• _Brief_
Render the rows below as a numbered list, omitting blank lines and leaving the pictures out of your answer.

(Element and text location data)

..........

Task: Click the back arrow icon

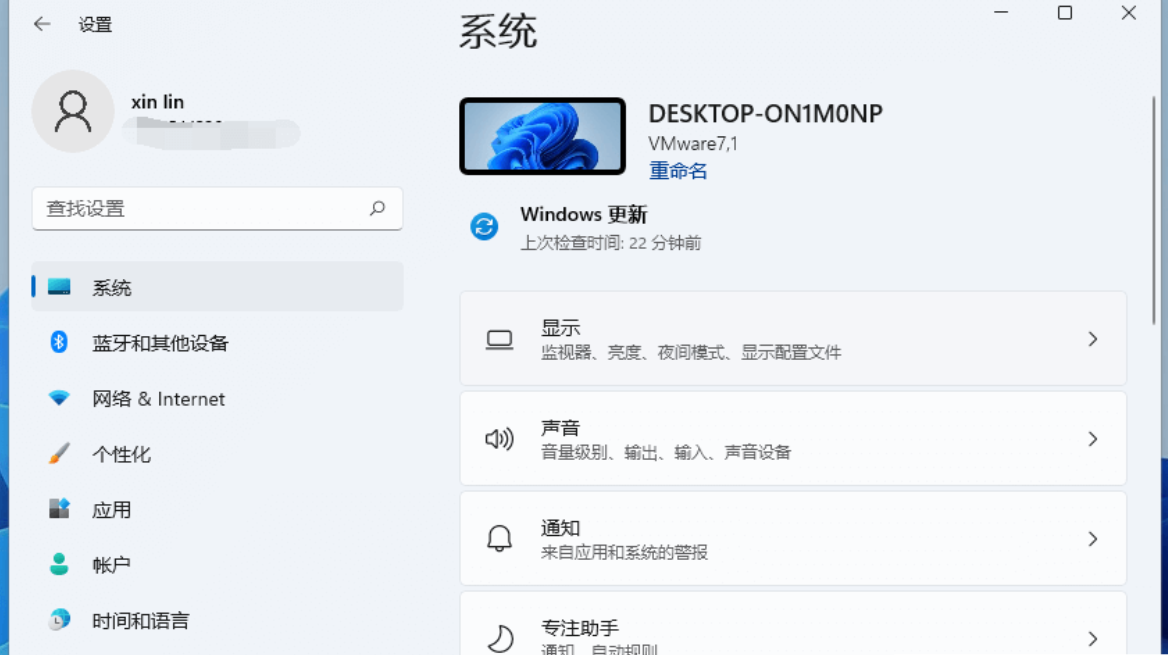Action: 42,24
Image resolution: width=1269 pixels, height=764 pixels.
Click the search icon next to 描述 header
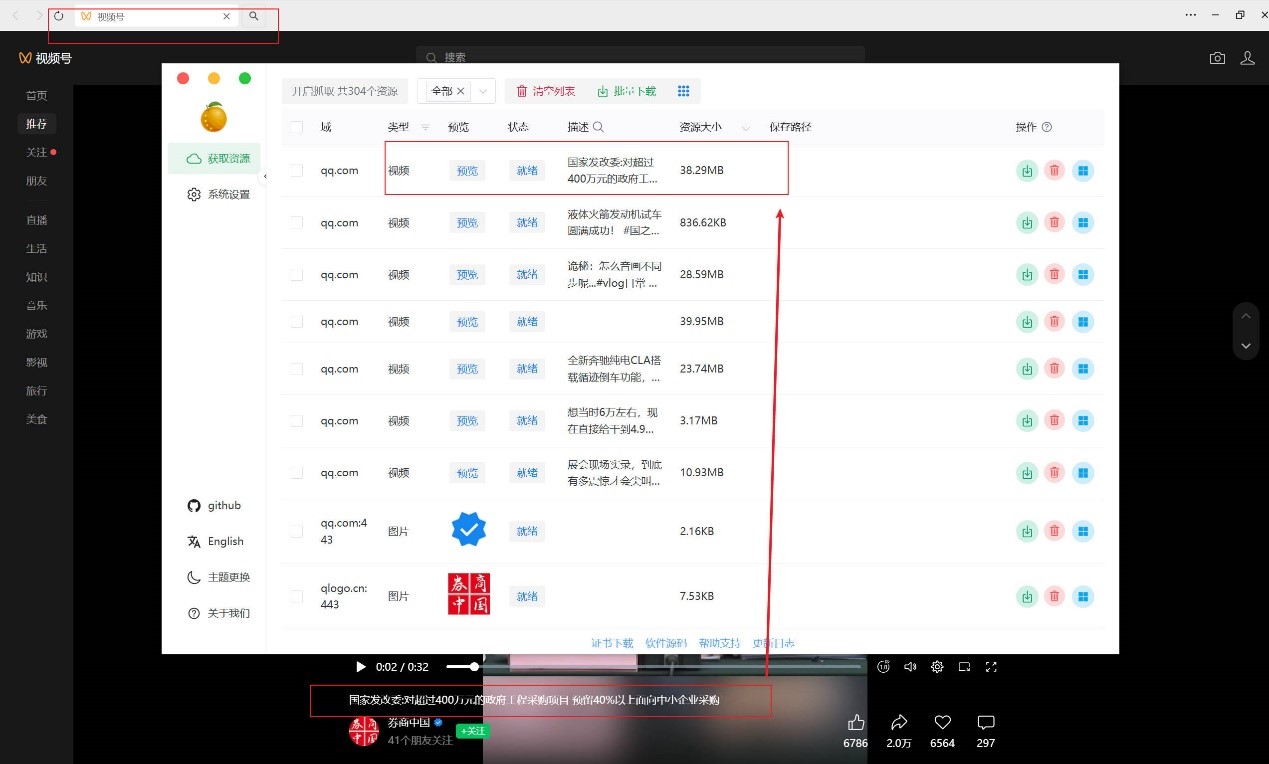click(x=599, y=127)
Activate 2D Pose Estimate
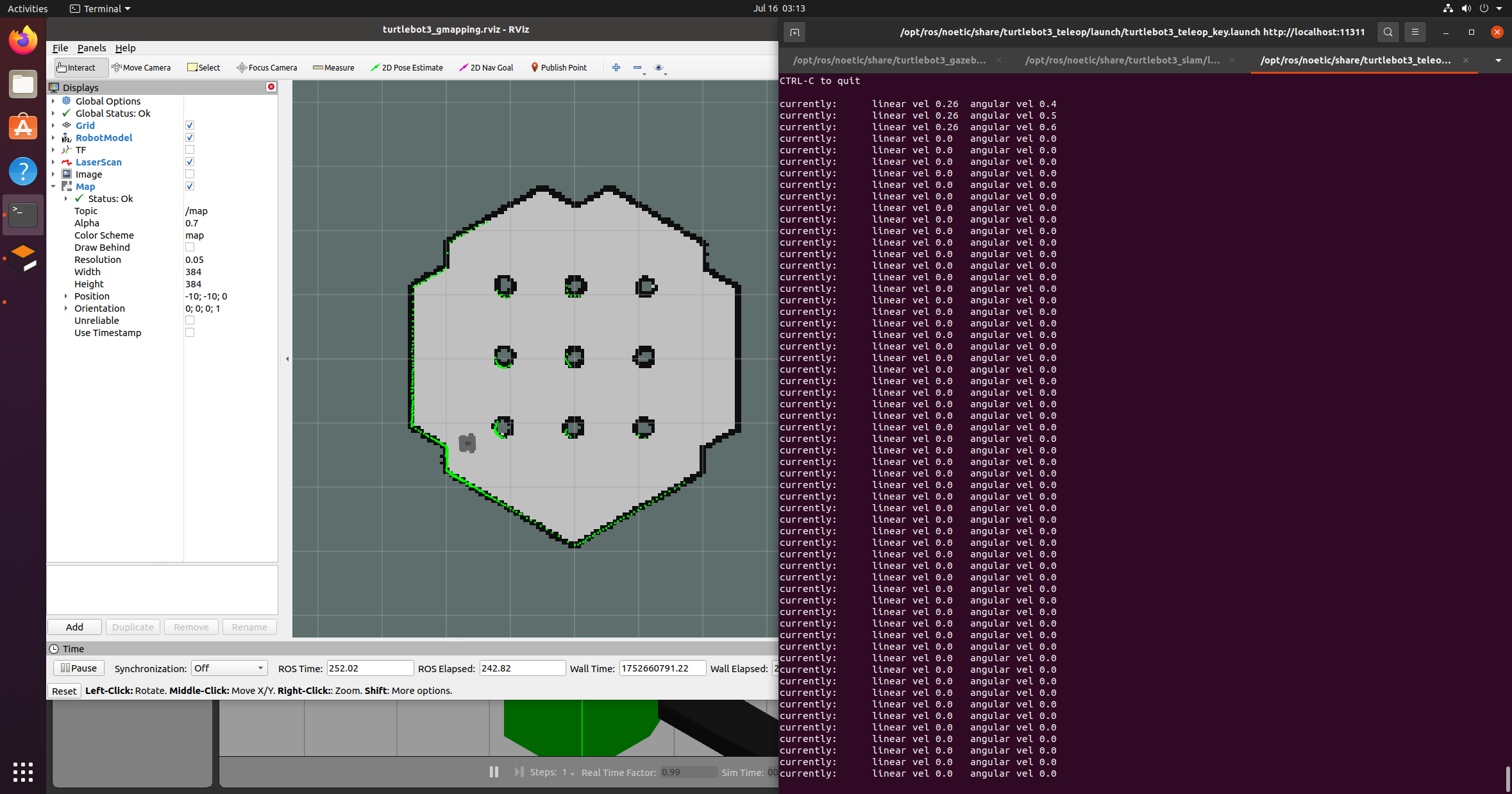 [408, 67]
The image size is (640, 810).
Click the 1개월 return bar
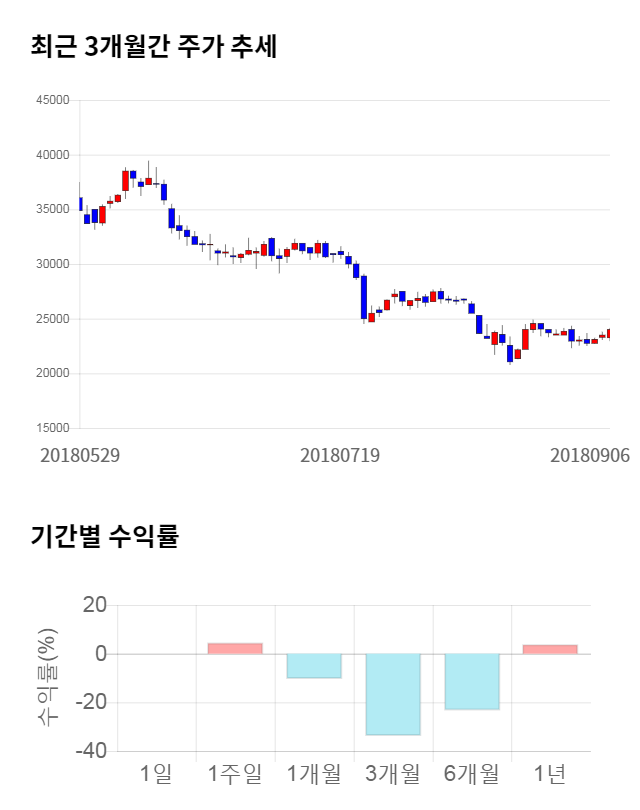314,666
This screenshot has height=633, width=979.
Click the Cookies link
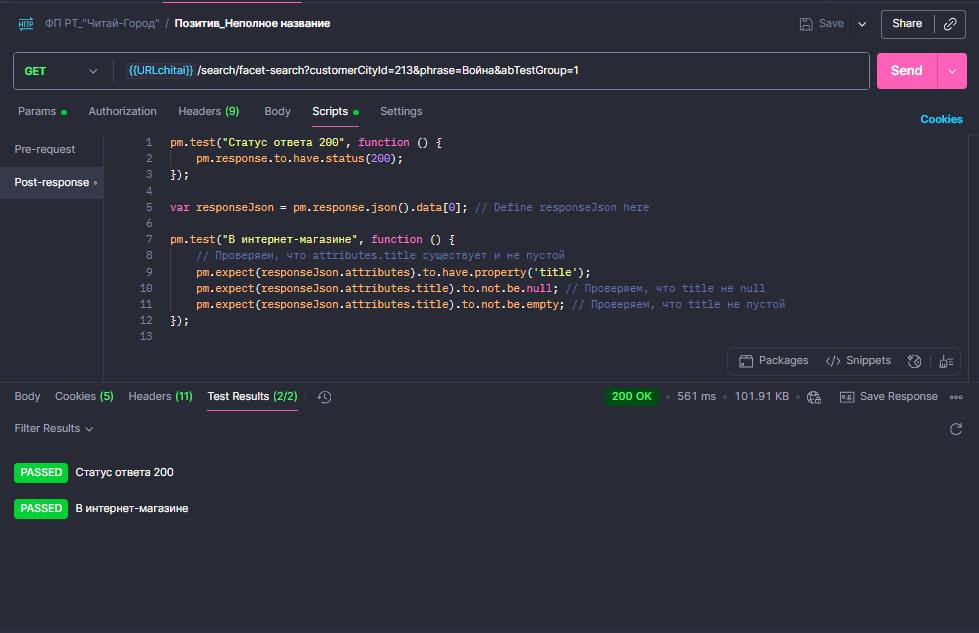point(941,119)
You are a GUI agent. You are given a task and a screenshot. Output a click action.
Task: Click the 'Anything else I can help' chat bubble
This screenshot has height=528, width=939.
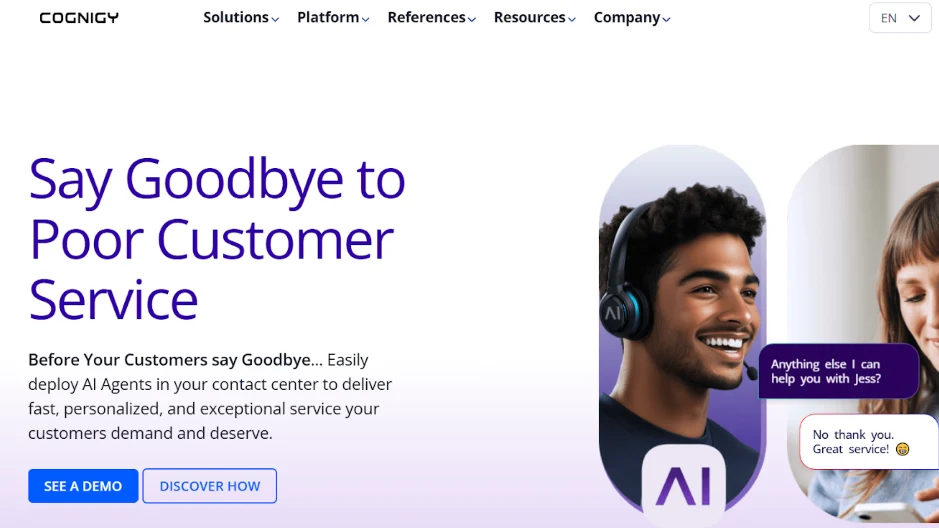(x=838, y=371)
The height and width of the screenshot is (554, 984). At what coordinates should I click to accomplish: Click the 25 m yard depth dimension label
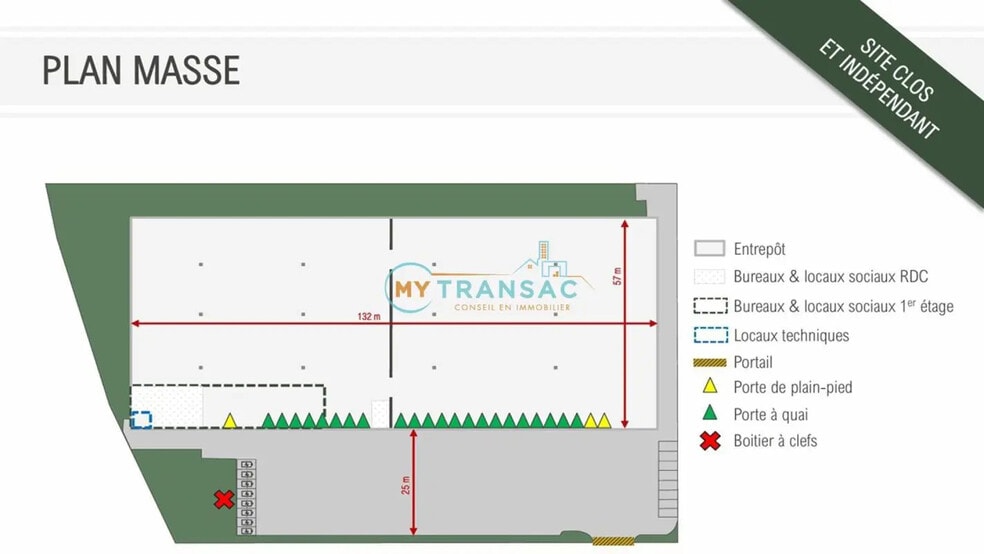click(405, 486)
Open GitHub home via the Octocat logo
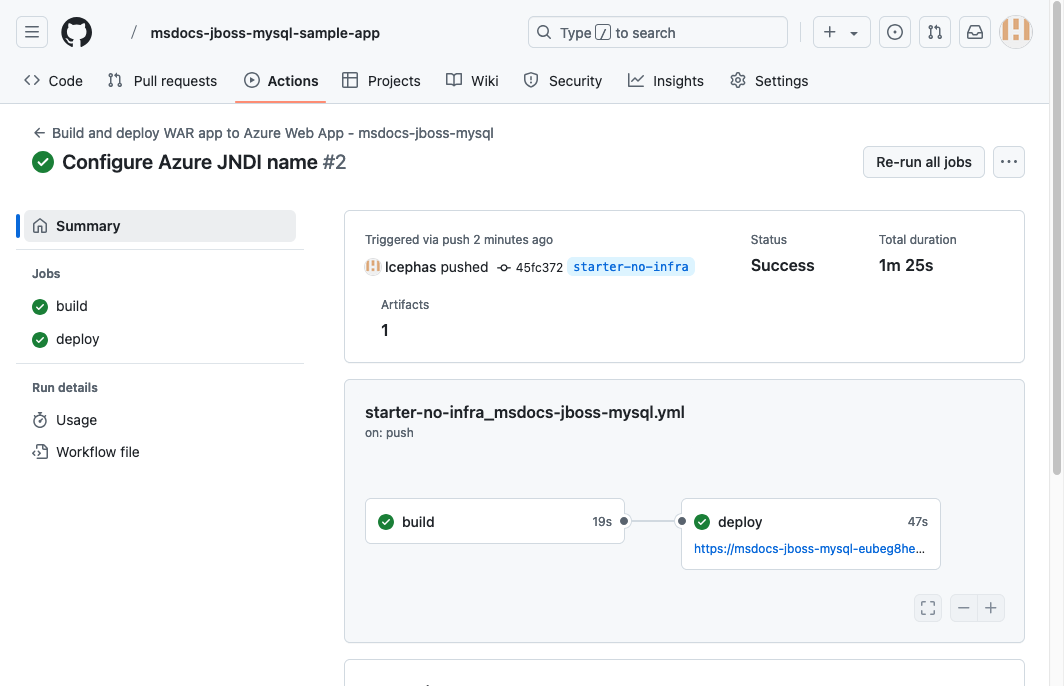 click(76, 32)
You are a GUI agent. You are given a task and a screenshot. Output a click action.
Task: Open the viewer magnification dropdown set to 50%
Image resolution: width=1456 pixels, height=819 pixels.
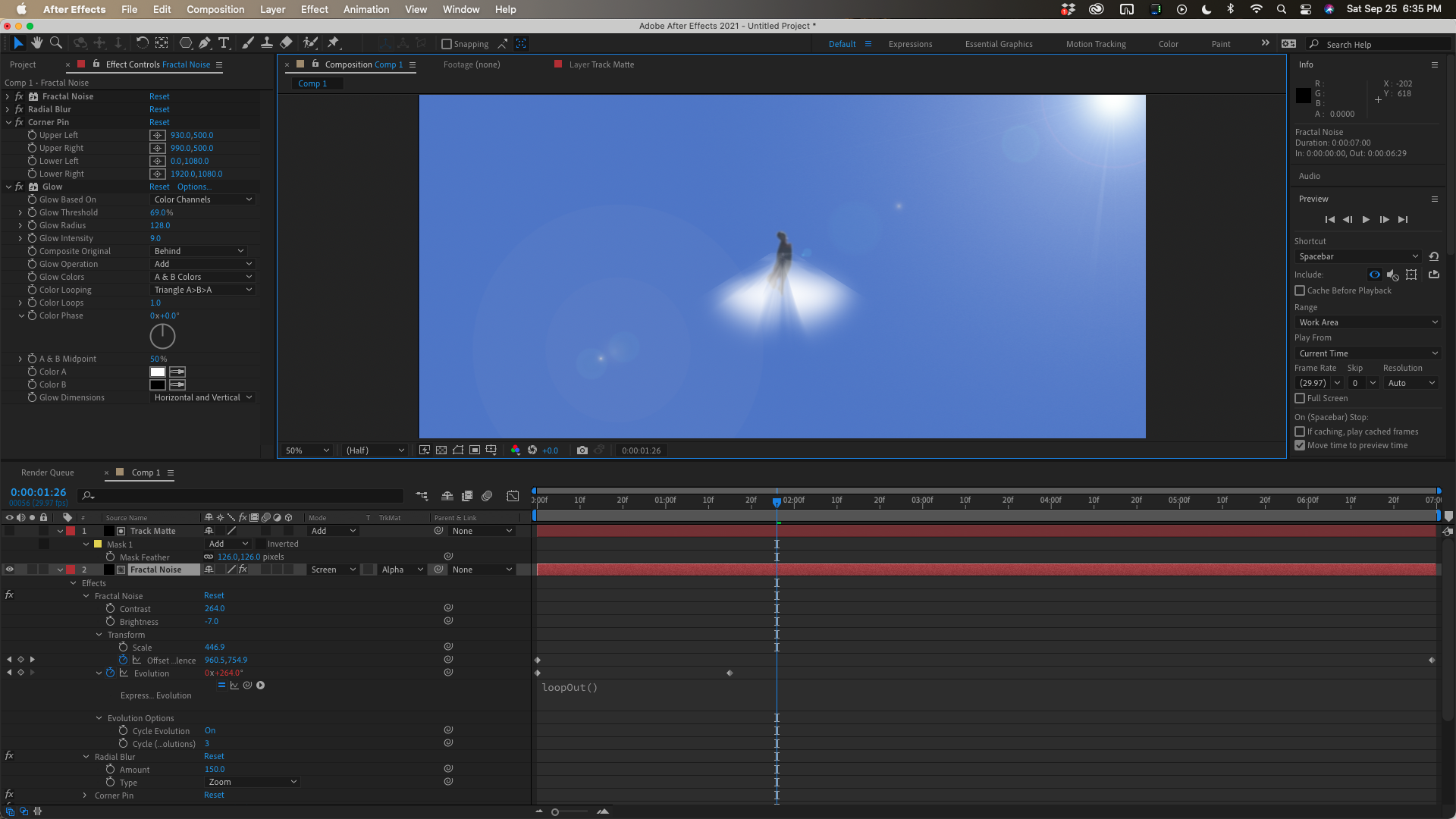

..........

• _Answer to this exercise_
1. Task: Click the back arrow icon
2. Action: 42,24
3. Image resolution: width=1269 pixels, height=764 pixels.
4. Click the search icon next to 描述 header
5. click(x=599, y=127)
6. Activate 2D Pose Estimate
7.  [408, 67]
8. The image size is (640, 810).
9. Click the 1개월 return bar
10. 314,666
11. This screenshot has height=633, width=979.
12. Click the Cookies link
13. point(941,119)
14. You are a GUI agent. You are given a task and a screenshot. Output a click action.
15. Task: Click the 'Anything else I can help' chat bubble
16. This screenshot has height=528, width=939.
17. (x=838, y=371)
18. The height and width of the screenshot is (554, 984). At what coordinates should I click to accomplish: Click the 25 m yard depth dimension label
19. click(405, 486)
20. Open GitHub home via the Octocat logo
21.  click(76, 32)
22. You are a GUI agent. You are given a task and a screenshot. Output a click action.
23. Task: Open the viewer magnification dropdown set to 50%
24. Image resolution: width=1456 pixels, height=819 pixels.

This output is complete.